Selain rasio likuiditas kinerja ekonomi perusahaan termasuk rasio perputaran (kegiatan usaha), yang mencerminkan seberapa efektif akan menggunakan aset perusahaan. Indikator-indikator ini meliputi perputaran persediaan, piutang, aset piutang, dan tetap.
perputaran persediaan menunjukkan kecepatan pelaksanaan tersedia untuk saham perusahaan barang. Indeks ini dihitung sebagai rasio antara biaya variabel dan nilai persediaan rata-rata (dihitung dengan beberapa kali).
Perputaran piutang adalah ukuran dari jumlah hari yang dibutuhkan untuk memulihkan utang yang tersedia untuk perusahaan. Untuk menghitung indikator ini harus menjadi nilai rata-rata utang untuk jangka waktu tertentu (satu tahun) dibagi dengan jumlah pendapatan periode yang sama, dan kalikan dengan 365 hari.
Account omset dibayarkan mencerminkan jumlah hari yang dibutuhkan untuk perusahaan untuk membayar utang sendiri. Ini menghitung sebagai nilai rata-rata utang untuk tahun ini, dibagi dengan jumlah semua pembelian dan dikalikan dengan 365 hari.

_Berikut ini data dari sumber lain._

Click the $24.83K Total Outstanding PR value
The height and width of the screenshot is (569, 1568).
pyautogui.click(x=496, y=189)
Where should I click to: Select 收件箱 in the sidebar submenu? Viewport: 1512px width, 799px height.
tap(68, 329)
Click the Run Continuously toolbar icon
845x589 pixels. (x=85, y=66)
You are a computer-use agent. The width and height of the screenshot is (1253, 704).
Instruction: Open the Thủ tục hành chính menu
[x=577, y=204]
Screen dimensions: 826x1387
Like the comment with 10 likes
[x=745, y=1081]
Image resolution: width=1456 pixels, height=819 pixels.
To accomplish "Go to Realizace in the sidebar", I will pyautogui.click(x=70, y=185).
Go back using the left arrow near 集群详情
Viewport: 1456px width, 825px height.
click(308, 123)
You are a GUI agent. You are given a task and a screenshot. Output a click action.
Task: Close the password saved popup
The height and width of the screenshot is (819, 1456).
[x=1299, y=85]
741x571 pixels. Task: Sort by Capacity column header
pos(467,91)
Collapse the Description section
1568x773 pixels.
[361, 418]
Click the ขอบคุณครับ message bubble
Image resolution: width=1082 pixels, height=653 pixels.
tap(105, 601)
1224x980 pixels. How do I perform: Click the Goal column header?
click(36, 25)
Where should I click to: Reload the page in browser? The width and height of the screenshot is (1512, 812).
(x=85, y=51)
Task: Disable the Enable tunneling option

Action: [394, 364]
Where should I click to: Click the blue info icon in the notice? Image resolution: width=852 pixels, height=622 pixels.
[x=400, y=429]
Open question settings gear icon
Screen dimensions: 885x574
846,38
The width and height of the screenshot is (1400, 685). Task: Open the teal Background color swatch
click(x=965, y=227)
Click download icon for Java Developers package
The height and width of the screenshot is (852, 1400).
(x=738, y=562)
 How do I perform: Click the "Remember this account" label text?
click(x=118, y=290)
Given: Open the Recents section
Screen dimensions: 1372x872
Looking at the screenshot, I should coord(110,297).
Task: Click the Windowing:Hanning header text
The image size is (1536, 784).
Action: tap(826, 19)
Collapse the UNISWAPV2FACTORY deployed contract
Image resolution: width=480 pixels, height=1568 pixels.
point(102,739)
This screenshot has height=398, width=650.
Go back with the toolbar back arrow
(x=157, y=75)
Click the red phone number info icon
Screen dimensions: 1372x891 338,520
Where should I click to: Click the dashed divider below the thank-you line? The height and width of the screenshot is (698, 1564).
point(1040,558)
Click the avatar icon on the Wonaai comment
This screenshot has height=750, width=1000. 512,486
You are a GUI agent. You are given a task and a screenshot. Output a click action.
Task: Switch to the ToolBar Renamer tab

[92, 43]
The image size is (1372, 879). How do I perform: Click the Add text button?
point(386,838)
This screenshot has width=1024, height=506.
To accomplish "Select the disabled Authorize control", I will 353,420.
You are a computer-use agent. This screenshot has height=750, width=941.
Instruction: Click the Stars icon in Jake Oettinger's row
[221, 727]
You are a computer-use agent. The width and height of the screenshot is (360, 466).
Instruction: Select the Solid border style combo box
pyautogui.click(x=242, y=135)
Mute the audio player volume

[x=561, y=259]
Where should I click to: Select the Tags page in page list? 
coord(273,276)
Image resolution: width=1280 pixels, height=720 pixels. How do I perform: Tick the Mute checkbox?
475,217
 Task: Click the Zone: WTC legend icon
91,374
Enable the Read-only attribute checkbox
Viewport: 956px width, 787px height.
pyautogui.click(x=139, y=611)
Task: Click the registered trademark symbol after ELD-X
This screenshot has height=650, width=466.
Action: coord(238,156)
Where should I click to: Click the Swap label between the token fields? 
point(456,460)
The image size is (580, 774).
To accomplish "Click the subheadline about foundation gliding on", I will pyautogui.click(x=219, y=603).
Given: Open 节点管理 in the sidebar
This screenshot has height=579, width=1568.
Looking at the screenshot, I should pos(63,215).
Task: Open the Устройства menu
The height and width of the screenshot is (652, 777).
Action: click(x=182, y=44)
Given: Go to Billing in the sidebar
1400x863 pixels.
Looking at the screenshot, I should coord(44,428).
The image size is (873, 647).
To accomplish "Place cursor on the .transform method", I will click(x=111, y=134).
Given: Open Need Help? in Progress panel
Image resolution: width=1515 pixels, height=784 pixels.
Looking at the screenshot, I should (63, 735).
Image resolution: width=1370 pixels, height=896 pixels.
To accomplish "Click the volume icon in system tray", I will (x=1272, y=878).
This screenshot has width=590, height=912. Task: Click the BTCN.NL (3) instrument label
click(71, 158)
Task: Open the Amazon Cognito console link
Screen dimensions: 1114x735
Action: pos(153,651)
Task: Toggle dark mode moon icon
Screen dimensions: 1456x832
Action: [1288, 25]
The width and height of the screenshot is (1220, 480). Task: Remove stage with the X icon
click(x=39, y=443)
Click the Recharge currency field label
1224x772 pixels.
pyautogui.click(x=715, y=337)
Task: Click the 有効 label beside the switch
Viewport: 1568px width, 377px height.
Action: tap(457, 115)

Omset aktiva tetap (return on asset) ciri efisiensi keseluruhan penggunaan dana yang tersedia di perusahaan utama. Jika tingkat efektif rendah, itu berarti bahwa adalah penjualan investasi terlalu besar atau tidak cukup. Ini menghitung jumlah dari pendapatan tahunan, dibagi dengan jumlah rata-rata aktiva tetap (atau aset tidak lancar).
omset aset mencerminkan efektivitas manajemen aset, yang tersedia dari perusahaan.
Kinerja ekonomi berikut perusahaan termasuk rasio solvabilitas, mencerminkan perusahaan dapat mengandalkan kewajiban jangka panjang tanpa likuidasi aset tetap. Ini kinerja ekonomi keuangan perusahaan termasuk jumlah kewajiban terhadap aset (apa bagian dari aset yang diperoleh melalui kewajiban jangka panjang atau jangka pendek) dan koefisien kemandirian finansial (menunjukkan ketergantungan pada pinjaman dari sumber eksternal).
Dan akhirnya, indikator ekonomi seperti aktivitas rasio profitabilitas perusahaan, menunjukkan tingkat profitabilitas perusahaan. Ini termasuk angka kotor, laba bersih (dihitung sebagai rasio dari bagian laba volume penjualan), aset (baca keuntungan dibagi dengan aktiva) dan ekuitas (dihitung dengan membagi laba bersih dengan jumlah ekuitas).